YOUR OBJECTIVE
Once you have read the data below, please repeat all of it exactly.

----

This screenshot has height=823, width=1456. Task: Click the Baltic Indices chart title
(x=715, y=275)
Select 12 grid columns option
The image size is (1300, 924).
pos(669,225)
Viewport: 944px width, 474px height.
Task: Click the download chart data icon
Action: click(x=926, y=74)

----

YOUR SOLUTION
This screenshot has height=823, width=1456. Task: Click the Baltic Indices chart title
(x=715, y=275)
Select 12 grid columns option
The image size is (1300, 924).
pos(669,225)
Viewport: 944px width, 474px height.
Task: Click the download chart data icon
Action: click(x=926, y=74)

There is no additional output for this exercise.